◆ Exercise description ◆
Reproduce the lines of the listing below exactly, beginning with the line that contains "I will pos(158,163)." and continuing through the last line of the listing.

◆ Stored data ◆
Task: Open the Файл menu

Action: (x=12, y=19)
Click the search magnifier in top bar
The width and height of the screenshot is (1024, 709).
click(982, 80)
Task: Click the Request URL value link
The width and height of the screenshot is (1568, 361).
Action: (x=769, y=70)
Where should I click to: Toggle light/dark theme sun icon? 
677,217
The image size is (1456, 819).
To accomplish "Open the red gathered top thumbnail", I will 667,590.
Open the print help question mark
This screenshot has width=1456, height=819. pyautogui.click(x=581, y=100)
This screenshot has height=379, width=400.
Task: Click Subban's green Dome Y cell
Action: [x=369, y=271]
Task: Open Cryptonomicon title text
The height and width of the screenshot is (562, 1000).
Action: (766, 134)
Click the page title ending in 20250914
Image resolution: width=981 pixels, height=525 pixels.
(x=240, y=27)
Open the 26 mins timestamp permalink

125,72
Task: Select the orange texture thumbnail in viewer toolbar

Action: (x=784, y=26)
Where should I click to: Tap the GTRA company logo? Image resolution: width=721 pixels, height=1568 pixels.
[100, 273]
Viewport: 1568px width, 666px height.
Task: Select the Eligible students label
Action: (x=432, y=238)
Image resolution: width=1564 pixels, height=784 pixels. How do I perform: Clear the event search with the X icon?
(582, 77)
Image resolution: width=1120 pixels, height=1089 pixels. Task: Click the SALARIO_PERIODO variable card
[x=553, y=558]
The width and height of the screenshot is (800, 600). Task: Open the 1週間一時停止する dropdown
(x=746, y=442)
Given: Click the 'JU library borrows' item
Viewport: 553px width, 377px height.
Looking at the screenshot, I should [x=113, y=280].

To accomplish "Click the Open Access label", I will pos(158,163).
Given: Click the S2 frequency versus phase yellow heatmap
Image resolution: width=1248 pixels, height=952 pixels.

◆ Worked answer ◆
To accomplish "Click the Open Access label", I will pos(158,163).
Given: Click the S2 frequency versus phase yellow heatmap
Image resolution: width=1248 pixels, height=952 pixels.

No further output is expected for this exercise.